Na pierwszym etapie rosyjskiej inwazji Sofia należała do kluczowych dostawców amunicji i paliwa dla ukraińskiej armii.

Piąte wybory parlamentarne w ciągu dwóch lat i pierwsze od października 2022 r. nie przyniosą Bułgarii politycznej stabilizacji. Niejednoznaczny wynik niedzielnego głosowania wróży wielotygodniowe pertraktacje koalicyjne o niejasnym finale, których konsekwencją może być następny prezydencki rząd techniczny i nowe przyspieszone wybory. Tymczasem od składu gabinetu zależy skala pomocy dla Ukrainy. W awangardzie wsparcia był rządzący do sierpnia 2022 r. Kirił Petkow, ale jego koalicja na ostatniej prostej ustąpiła miejsca partii innego ekspremiera Bojka Borisowa.

Borisow, który w latach 2009–2021, z krótkimi przerwami, trzykrotnie stał na czele rządu, jako lider koalicji macierzystej partii GERB i Sojuszem Sił Demokratycznych otrzymał 27 proc. głosów i to najpewniej on będzie starał się stworzyć nowy gabinet. Kontynuujemy Przemiany (PP) Petkowa w bloku z liberałami z Demokratycznej Bułgarii zajęły drugie miejsce z 25 proc. poparcia. Oba główne ugrupowania mają opinię prozachodnich. Borisow, mimo oskarżeń o panującą za jego czasów korupcję i nieprawidłowości, cieszy się dobrymi relacjami z europejską, zwłaszcza niemiecką chadecją jako członek Europejskiej Partii Ludowej. Petkow dowiódł prozachodnich poglądów podczas ośmiomiesięcznych rządów w latach 2021–2022, zdecydowanie stając po stronie Ukrainy i odwiedzając Kijów już 28 kwietnia 2022 r.

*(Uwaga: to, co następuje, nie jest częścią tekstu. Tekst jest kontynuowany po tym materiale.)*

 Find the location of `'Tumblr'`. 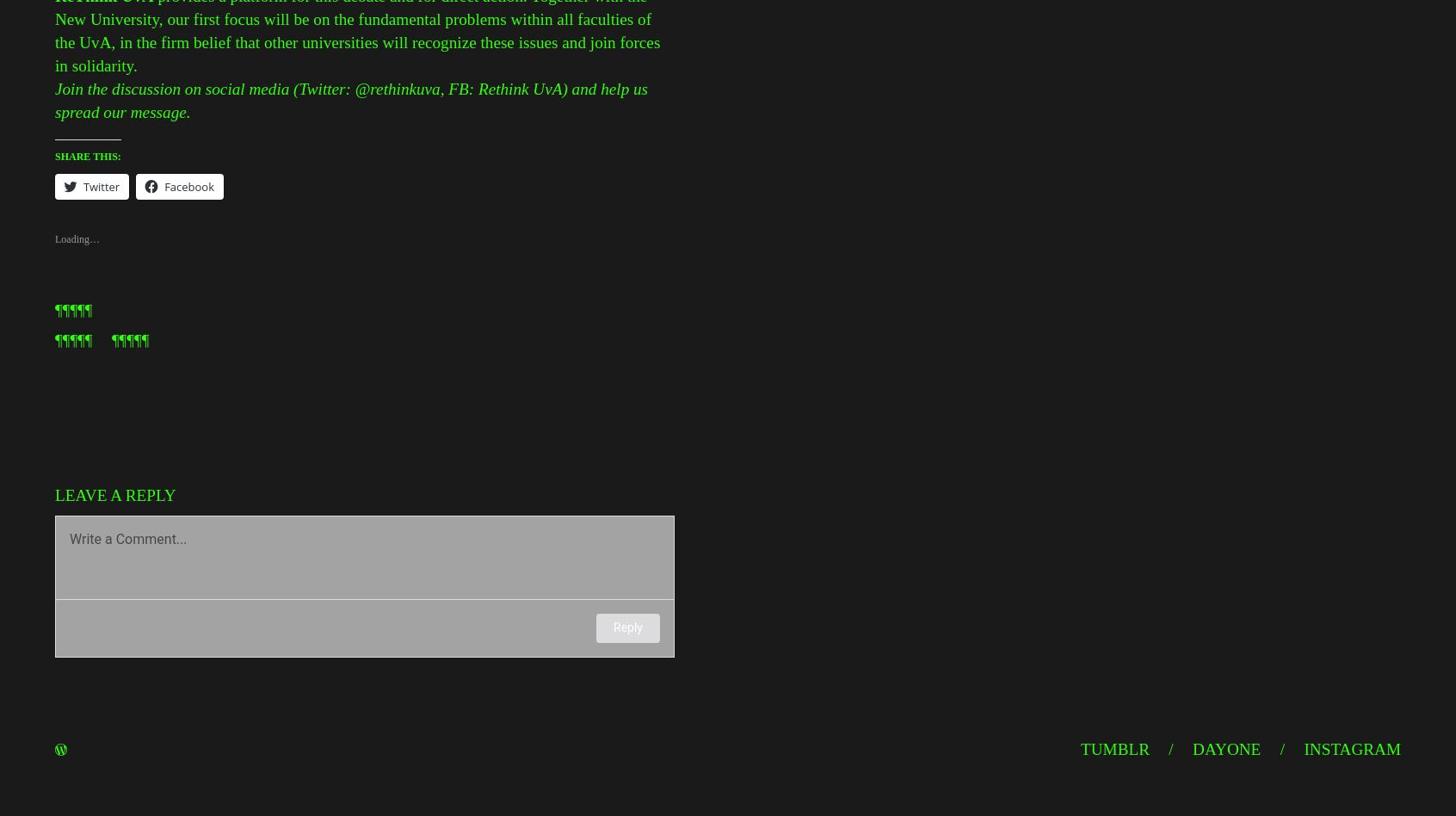

'Tumblr' is located at coordinates (1114, 748).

Problem GERB i PP polega na braku wiarygodnych partnerów koalicyjnych. Inna proreformatorska, choć bardziej populistyczna niż PP, partia Jest Taki Lud do końca oscylowała wokół progu wyborczego i nawet, jeśli uda jej się go pokonać – a na to wskazują cząstkowe wyniki głosowania – będzie miała zbyt mało posłów, by dać Petkowowi większość. Poza tym w parlamencie znalazły się dwie partie prorosyjskie – radykalnie prokremlowskie Odrodzenie i bardziej umiarkowani w tej sferze postkomuniści z Bułgarskiej Partii Socjalistycznej (BSP) – oraz Ruch na rzecz Praw i Wolności (DPS), utożsamiany z mniejszością turecką, także zamieszany w liczne afery. Petkow współrządził wcześniej z BSP, ale nie jest to dla niego wymarzony partner do rozmów koalicyjnych. Odrodzenie i BSP w grudniu 2022 r. jako jedyne partie głosowały przeciw umowie o pomocy wojskowej z Ukrainą. Wcześniej, jeszcze w poprzedniej kadencji parlamentu, udało im się storpedować głosowanie w sprawie zgody na bezpośrednie dostawy broni.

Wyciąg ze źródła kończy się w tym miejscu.